S-T school leader asks for whistle-blower protection
by Jason Collins
Oct 14, 2013 | 535 views | 0 0 comments | 29 29 recommendations | email to a friend | print
SKIDMORE – Skidmore-Tynan Superintendent Dr. Brett Belmarez writes that he is formally seeking protection under the whistle-blower act.

“As the superintendent of schools in Skidmore-Tynan ISD, I can and very well may be subject to attempted retaliation by my employer for making this report,” Belmarez writes in a letter dated Sept. 30 to District Attorney Jose Aliseda.

Following a four-hour executive session, trustees unanimously approved an investigation into allegations made by the superintendent.

“I move the board authorize the board president and legal counsel to proceed with retaining an appropriate person to conduct an investigation of allegations made by the superintendent in accordance with board policy DIA local,” Trustee Troy Hughes said.

DIA local, according to information on the district’s website, deals with employee welfare and freedom from discrimination, harassment and retaliation.

Board President James Bennett said that he could not discussion the allegation as it is part of an ongoing investigation

This all stems from Belmarez’s filing a complaint that members of the board met illegally earlier this year — in violation of the open meetings act.

In a letter dated April 25 to Belmarez, Aliseda said that the open meetings violation complaint was handed over to County Attorney Mike Knight.

“This letter is to advise you that Open Meetings Action violations are misdemeanors and therefore prosecuted by the Bee County attorney,” Aliseda wrote in the letter, released by the school district in response to a freedom of information request.

This all dates back to April when Belmarez first made his concerns known. He cautioned the board at that time that “others” may have participated in what the open meetings act terms a “walking quorum,” in which members of a board use social media to discuss and decide on subjects that should be addressed in a public meeting.

In the letter to the DA, released as part of the open records request, Belmarez writes, “Please understand that there are not just specific events, but a pattern that should be examined to reveal an ongoing violation pattern using new technologies. The methodology for these violations of the act mostly involves using new technologies that are deceptive and inventive. It is as if they can only be planned and organized by one who is trained and skilled in the art of deception.”

The letter alleges that a quorum of trustees met to discuss school issues that should be talked about only during a posted, public board meeting.

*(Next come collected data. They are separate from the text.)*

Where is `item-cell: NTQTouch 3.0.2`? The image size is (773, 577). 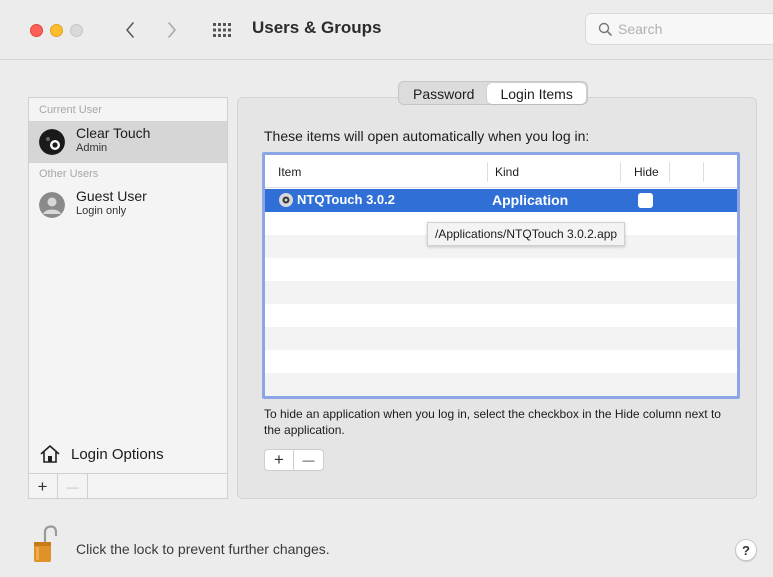 item-cell: NTQTouch 3.0.2 is located at coordinates (337, 200).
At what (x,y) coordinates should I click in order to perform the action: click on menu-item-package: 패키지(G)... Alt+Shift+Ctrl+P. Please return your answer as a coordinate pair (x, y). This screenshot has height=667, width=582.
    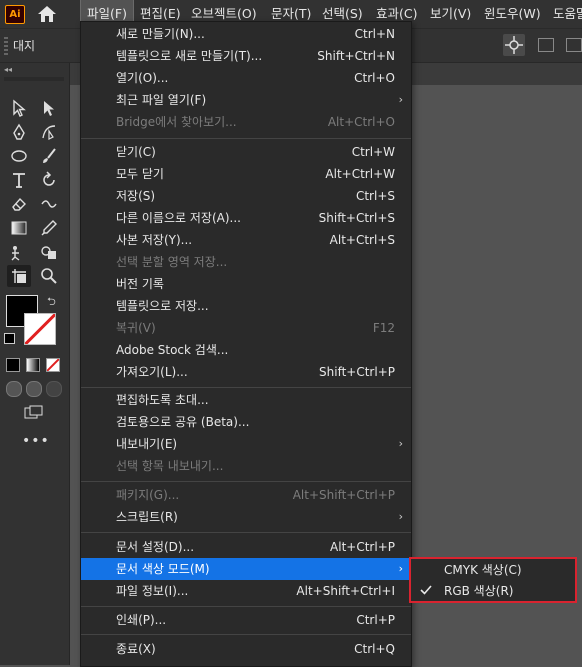
    Looking at the image, I should click on (256, 495).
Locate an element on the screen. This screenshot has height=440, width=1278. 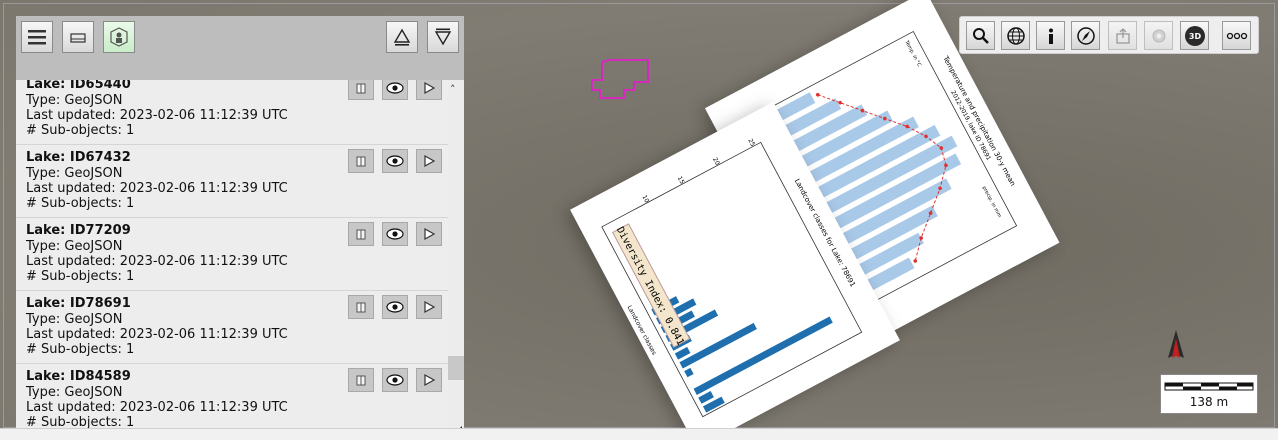
compass-icon is located at coordinates (1086, 36).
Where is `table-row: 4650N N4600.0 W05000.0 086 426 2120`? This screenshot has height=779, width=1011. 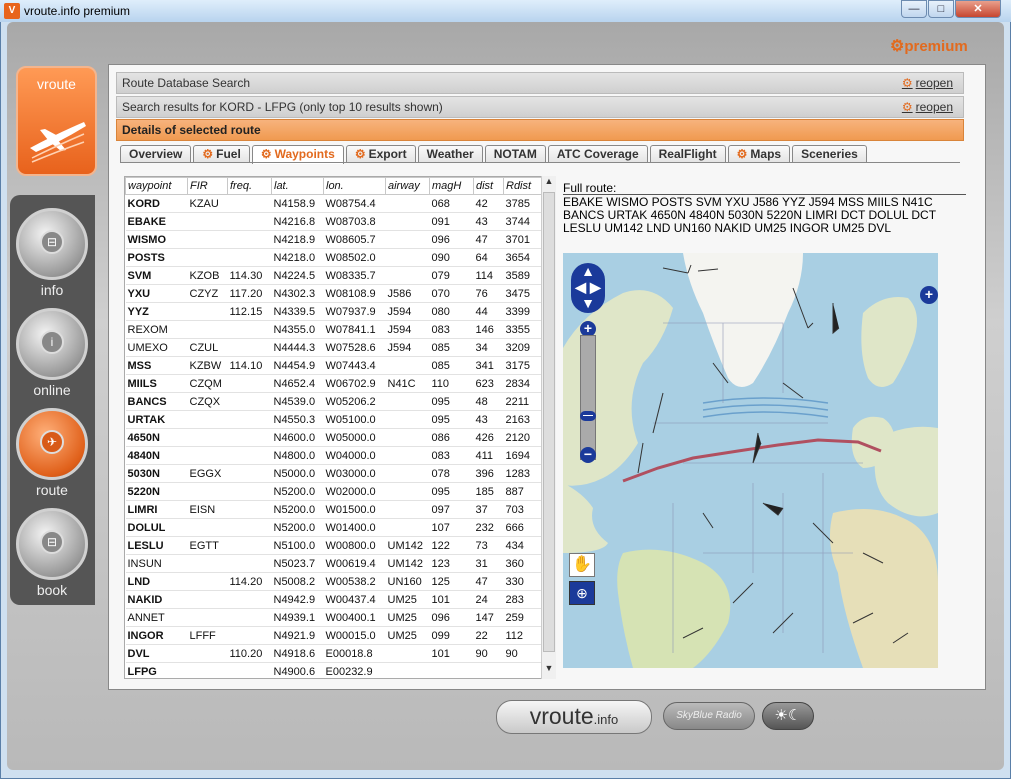 table-row: 4650N N4600.0 W05000.0 086 426 2120 is located at coordinates (334, 438).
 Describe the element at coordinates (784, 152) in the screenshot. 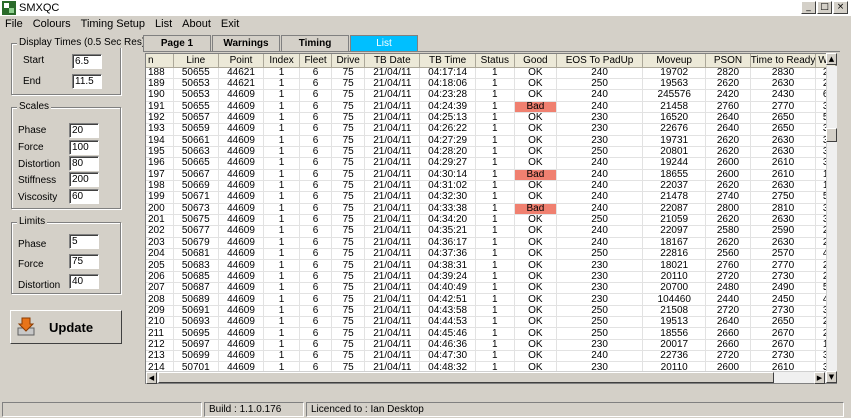

I see `table-cell: 2630` at that location.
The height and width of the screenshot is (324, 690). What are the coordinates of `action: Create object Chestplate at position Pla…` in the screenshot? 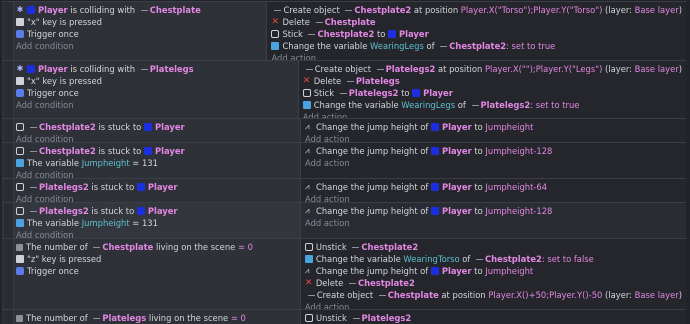 It's located at (494, 295).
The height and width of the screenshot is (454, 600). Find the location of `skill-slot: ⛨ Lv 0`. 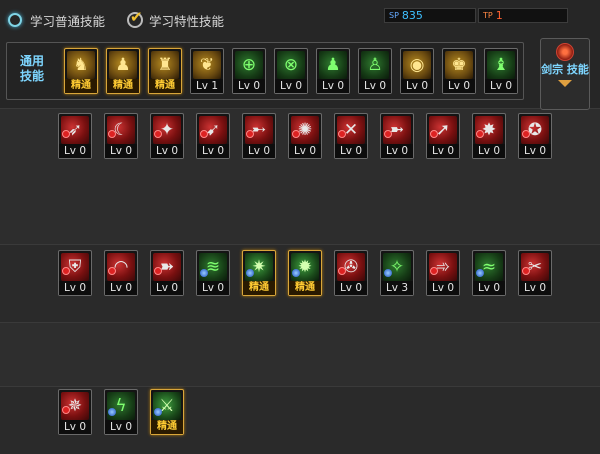

skill-slot: ⛨ Lv 0 is located at coordinates (75, 273).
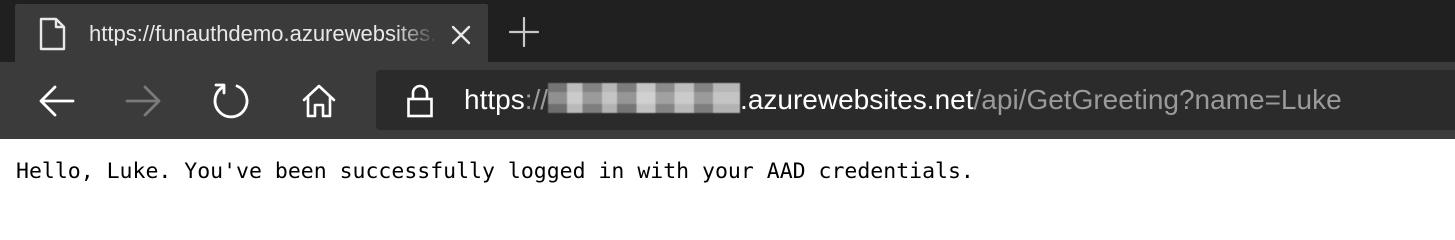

According to the letter, “When these combined meetings are held in a manner that is the same as an ongoing board meeting, there is no written notice of the date, hour, place and subject of the meeting in order to make the meeting open to the public.”

Belmarez excluded both Trustee Gabriel Soto and now former board president Keith Petrus from the accusation.

The letter concludes, “Diligent observation of these actions has led to the conclusion that a majority of Skidmore-Tynan ISD school board trustees are in a behavioral pattern that makes these violations of the act the normal operating procedure for a majority of the board of trustees. ‘Walking quorums,’ ‘rolling board meetings,’ and a ‘shadow board of trustees’ are discussing and making decisions about school district matters in a secretive, yet sophisticated manner.”

Belmarez said that these recent actions by the board have had adverse effects on the district and the schools.

The letter further reads, “It should also be noted that there is public knowledge that three sitting trustees have spouses who have displayed animosity toward the district’s administration, primarily the superintendent of schools.

“These individuals previously resigned their employment from the district and continue to display ill will toward school district decision-makers...

“The Skidmore-Tynan ISD governmental operation is being negatively affected.

“Students are now realizing the negative effects of these reported actions, and good employees and the trusting public are turned off and ‘chased off’ by not having an open and transparent government accessible to all.”